Pupils at Hackney’s Petchey Academy will be no exception – the school will have been humming with activity as its students, aged between 11-19, tackled their full plate of GCSEs, AS- and A-levels.
One key difference exists between Petchey and other schools like it: this bustling hive of activity also has a bustling hive on the roof.
The academy is proud host to a colony of bees.
Jayne Nelson, Petchey Academy’s communications manager, said: “We have had beehives on the roof at the academy for over a year now.
“The bees have been fed sugar syrup to help them settle into the hives and to provide them with energy to pull out the new wax foundation.
“The queens have been laying eggs, new bees have hatched and the size of the colonies has already increased.
“Unfortunately, we will have to wait until summer 2019 before harvesting any honey, as the bees need it more than we do!”
Petchey’s Beekeeping Club, run by school librarian Fiona Kirk, brought in its two new nucleus colonies from Walthamstow – the advice to all aspiring apiarists being to buy local, but not too local, as the bees could decide to return to their original hives.
Over the coming months, Petchey students from Years 7-9 will be working with Buckfast bees, a species specially bred for their gentleness and productivity.
The new airborne residents couldn’t have picked a better location to move into for their new home – Hackney is a particularly desirable location for the pollen-loving insects.

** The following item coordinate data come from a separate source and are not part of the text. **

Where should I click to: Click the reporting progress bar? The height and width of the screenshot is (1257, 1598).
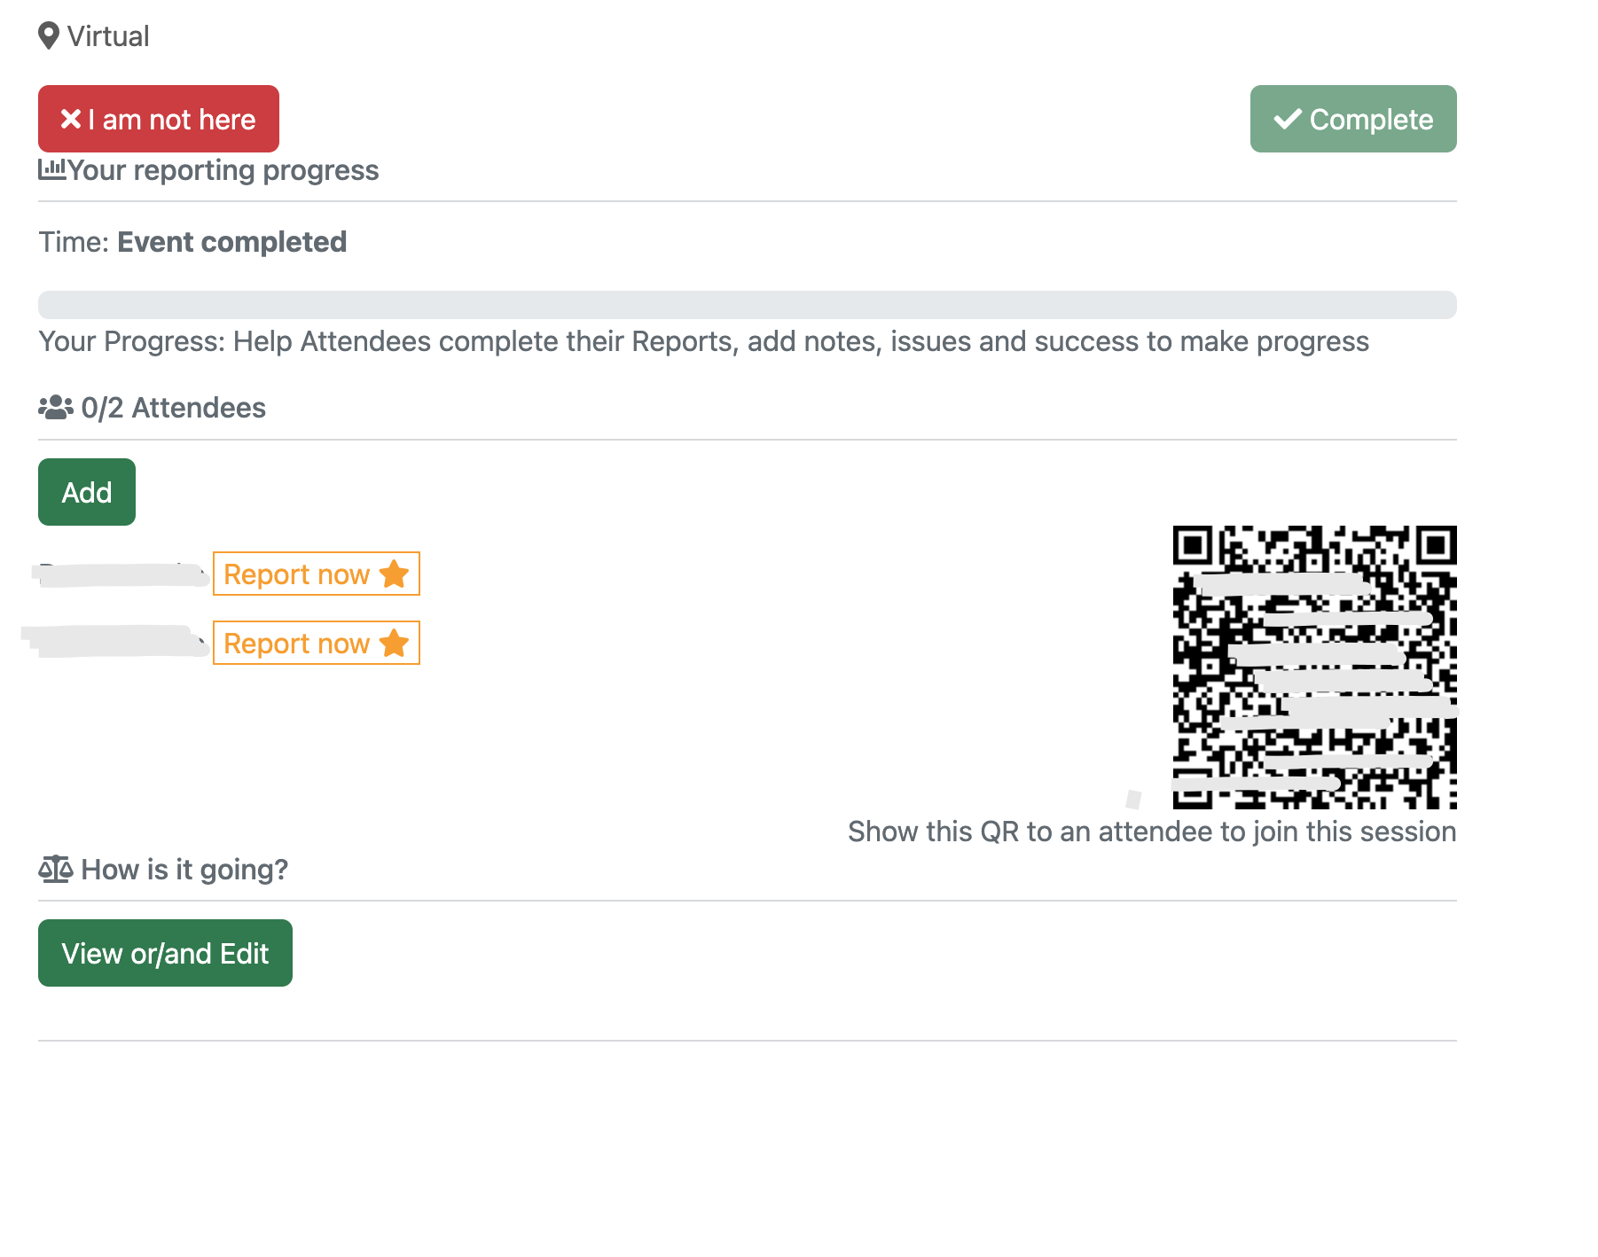click(x=748, y=305)
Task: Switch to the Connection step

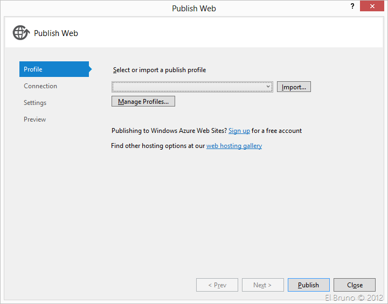Action: 40,86

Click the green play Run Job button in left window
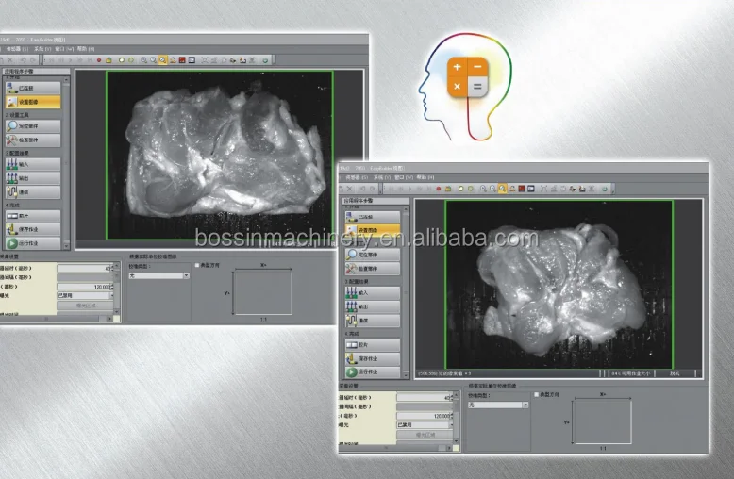(31, 243)
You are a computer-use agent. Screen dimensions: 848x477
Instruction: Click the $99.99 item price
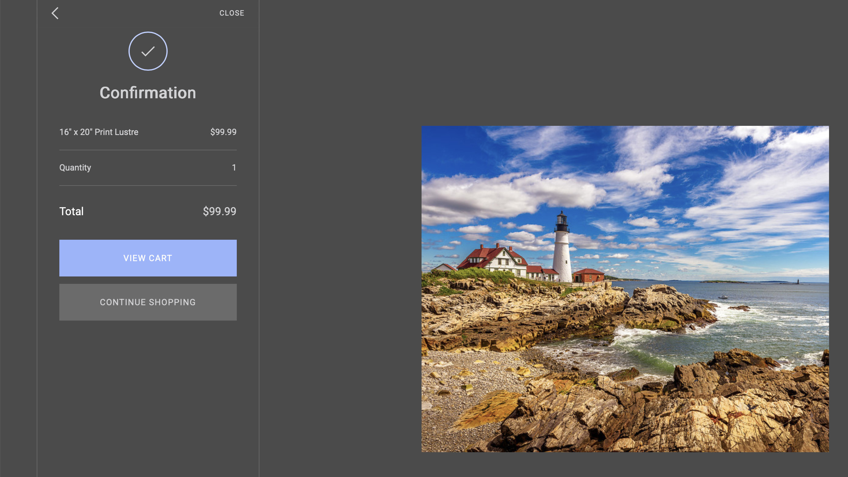pos(223,132)
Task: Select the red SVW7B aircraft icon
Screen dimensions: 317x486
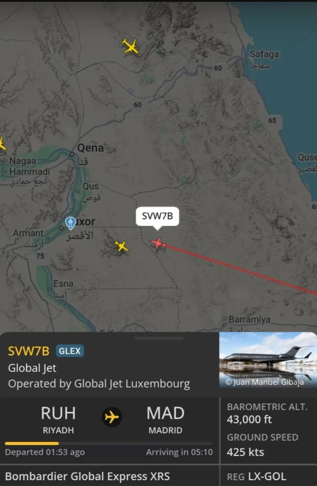Action: pos(158,244)
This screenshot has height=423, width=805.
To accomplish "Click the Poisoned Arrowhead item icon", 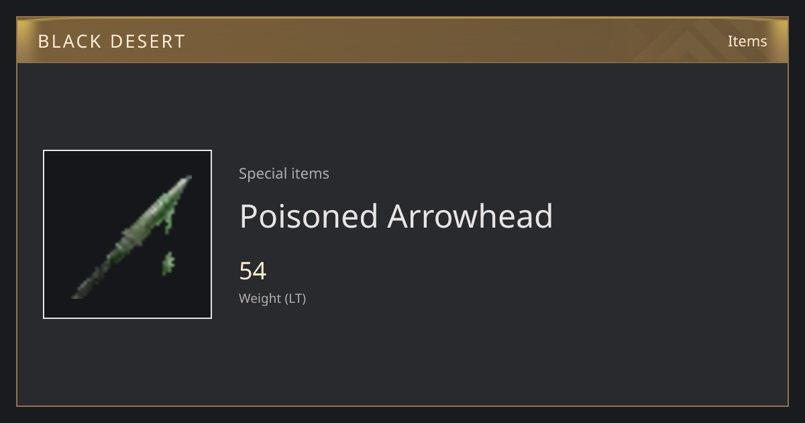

The borough is home to a number of different species of solitary bee and bumblebee, some of which are classed as nationally rare.
Both the brown-banded carder bee (Bombus humilis) and the hairy-footed flower bee (Anthophora plumipes) have been spotted in Hackney.
The Club will be providing its charges with an oasis of security at a time of uncertainty for bees worldwide.
While there is no full agreement on the causes of colony collapse disorder (CCD), bee experts have been warning of sharply declining populations for well over ten years.
Over a third of UK food supplies are dependent on bee-driven pollination, according to the British Beekeeping Association.
The potential catastrophe that their disappearance would cause has prompted a corresponding rise in bees’ status on the political agenda, prompting European Commission president Jean-Claude Juncker to declare himself the “bees’ man” last year.
There is increasing agreement that so-called neonicotinoids are part of the problem: pesticides which are thought to harm bees’ natural pollen-gathering skills, as well as their navigation and communication abilities.
One Royal Holloway London study from 2017 found that queen bees exposed to real-world levels of neonicotinoids were 26 per cent less likely to lay eggs to start a colony.
The continued efforts of Petchey’s students to keep and maintain their new guests will mean that, in this corner of Hackney at least, bees will be able to rest a little easier in their hives – or hopefully, become busier than ever before.